| Written instruction |
Update the material starting at the beginning and going on through the line containing "should pyautogui.click(x=1330, y=408).", replacing "icon" with "symbol" and leaving everything else unchanged.
-- begin Data for processing --
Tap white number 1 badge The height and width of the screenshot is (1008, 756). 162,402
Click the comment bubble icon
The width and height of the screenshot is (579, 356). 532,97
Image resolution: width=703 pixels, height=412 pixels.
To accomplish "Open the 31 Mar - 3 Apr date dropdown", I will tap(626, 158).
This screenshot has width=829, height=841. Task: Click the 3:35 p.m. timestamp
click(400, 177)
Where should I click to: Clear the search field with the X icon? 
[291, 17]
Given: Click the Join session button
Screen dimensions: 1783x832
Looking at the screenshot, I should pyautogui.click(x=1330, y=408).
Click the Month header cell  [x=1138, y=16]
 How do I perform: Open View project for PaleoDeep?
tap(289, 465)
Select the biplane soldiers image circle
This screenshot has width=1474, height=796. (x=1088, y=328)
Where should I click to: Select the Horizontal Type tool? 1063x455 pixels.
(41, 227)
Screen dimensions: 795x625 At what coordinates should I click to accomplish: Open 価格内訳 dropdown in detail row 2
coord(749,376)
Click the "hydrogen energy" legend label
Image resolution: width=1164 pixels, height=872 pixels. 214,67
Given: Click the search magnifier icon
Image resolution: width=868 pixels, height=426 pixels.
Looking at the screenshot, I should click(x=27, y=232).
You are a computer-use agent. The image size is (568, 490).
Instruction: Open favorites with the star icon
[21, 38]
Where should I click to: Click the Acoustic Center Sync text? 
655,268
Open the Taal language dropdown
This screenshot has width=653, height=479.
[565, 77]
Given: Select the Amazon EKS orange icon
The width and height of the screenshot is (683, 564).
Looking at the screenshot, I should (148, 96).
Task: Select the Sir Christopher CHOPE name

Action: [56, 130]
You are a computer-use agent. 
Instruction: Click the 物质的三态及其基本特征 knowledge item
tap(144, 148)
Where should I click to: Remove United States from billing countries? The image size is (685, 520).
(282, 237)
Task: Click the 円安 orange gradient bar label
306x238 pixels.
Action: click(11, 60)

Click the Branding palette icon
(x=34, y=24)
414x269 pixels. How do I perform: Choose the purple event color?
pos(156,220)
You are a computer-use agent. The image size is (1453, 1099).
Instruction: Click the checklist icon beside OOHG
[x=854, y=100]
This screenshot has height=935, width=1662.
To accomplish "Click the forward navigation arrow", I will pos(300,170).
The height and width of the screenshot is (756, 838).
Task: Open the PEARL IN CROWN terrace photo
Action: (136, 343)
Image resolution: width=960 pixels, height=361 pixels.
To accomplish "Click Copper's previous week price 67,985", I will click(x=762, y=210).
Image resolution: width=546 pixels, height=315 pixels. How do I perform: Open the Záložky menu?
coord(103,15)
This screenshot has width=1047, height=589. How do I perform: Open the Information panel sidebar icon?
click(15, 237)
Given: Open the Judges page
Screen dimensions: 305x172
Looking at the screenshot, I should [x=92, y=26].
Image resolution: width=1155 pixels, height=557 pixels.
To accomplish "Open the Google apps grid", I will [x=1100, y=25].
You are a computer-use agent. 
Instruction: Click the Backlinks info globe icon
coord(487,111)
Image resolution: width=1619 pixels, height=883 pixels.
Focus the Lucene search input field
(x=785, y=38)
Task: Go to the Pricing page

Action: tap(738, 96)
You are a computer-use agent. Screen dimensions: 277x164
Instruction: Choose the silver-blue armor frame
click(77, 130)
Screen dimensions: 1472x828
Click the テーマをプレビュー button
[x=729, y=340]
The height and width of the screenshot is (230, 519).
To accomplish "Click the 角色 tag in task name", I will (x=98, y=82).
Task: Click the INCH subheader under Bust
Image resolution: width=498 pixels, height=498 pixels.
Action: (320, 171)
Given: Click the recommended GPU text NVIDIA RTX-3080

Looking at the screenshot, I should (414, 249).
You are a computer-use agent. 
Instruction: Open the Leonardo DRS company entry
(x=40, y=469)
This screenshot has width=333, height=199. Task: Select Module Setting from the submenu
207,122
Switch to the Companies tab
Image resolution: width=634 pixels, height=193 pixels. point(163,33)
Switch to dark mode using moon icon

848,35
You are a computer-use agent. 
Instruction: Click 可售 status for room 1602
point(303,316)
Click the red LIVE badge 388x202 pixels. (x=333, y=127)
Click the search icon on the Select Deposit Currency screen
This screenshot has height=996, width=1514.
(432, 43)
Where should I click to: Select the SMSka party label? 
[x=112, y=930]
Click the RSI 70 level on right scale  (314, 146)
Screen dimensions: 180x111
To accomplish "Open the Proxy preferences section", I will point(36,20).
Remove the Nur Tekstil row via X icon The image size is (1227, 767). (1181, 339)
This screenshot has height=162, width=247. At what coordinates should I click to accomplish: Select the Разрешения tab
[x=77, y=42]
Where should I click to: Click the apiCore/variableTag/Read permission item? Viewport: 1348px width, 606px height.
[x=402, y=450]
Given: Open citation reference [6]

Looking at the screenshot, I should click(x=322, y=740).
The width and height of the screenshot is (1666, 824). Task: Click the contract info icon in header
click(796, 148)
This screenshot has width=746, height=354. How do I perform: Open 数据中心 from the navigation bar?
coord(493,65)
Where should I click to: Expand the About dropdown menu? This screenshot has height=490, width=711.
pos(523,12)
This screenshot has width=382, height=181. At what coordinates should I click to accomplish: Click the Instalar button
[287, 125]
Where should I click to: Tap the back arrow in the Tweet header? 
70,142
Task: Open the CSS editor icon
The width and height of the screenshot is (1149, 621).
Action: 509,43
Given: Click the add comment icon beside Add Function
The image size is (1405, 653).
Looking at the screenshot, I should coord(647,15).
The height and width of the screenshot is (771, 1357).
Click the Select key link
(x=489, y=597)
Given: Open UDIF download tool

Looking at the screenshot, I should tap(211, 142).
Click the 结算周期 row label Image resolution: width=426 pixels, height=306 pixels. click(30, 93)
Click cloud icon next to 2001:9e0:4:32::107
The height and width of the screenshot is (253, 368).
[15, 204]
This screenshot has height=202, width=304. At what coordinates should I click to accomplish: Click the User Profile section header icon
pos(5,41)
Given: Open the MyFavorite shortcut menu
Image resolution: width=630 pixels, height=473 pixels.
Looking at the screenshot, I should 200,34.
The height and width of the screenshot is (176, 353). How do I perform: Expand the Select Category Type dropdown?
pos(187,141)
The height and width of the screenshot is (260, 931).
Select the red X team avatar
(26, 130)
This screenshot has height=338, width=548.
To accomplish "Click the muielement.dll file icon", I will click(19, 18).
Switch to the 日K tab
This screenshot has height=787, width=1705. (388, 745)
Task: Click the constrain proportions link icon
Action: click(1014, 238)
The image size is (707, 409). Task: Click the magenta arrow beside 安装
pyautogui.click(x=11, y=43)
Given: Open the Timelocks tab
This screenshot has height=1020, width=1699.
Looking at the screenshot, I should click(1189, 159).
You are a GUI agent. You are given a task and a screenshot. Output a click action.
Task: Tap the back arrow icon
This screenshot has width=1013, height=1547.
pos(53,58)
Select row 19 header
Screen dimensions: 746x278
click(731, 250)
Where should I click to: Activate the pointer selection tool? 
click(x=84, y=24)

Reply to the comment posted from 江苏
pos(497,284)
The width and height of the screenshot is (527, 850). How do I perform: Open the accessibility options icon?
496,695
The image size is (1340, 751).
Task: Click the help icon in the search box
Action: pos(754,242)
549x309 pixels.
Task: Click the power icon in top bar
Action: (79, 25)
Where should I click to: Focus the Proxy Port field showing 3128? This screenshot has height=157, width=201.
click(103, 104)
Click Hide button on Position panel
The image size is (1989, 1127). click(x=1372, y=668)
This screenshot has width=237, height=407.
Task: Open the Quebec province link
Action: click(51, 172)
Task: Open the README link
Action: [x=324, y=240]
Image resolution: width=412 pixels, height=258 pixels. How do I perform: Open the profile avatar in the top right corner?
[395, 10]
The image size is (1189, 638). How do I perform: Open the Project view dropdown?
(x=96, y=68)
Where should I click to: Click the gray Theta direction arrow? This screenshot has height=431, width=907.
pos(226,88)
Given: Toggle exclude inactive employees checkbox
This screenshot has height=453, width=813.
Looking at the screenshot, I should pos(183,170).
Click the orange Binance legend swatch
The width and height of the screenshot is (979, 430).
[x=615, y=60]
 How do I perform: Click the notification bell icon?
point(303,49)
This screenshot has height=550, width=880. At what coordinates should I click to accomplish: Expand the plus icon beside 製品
-- end Data for processing --
| Answer below |
Tap white number 1 badge The height and width of the screenshot is (1008, 756). 162,402
Click the comment bubble symbol
The width and height of the screenshot is (579, 356). 532,97
Image resolution: width=703 pixels, height=412 pixels.
To accomplish "Open the 31 Mar - 3 Apr date dropdown", I will tap(626, 158).
This screenshot has width=829, height=841. Task: Click the 3:35 p.m. timestamp
click(400, 177)
Where should I click to: Clear the search field with the X symbol? 
[291, 17]
Given: Click the Join session button
Screen dimensions: 1783x832
Looking at the screenshot, I should pyautogui.click(x=1330, y=408).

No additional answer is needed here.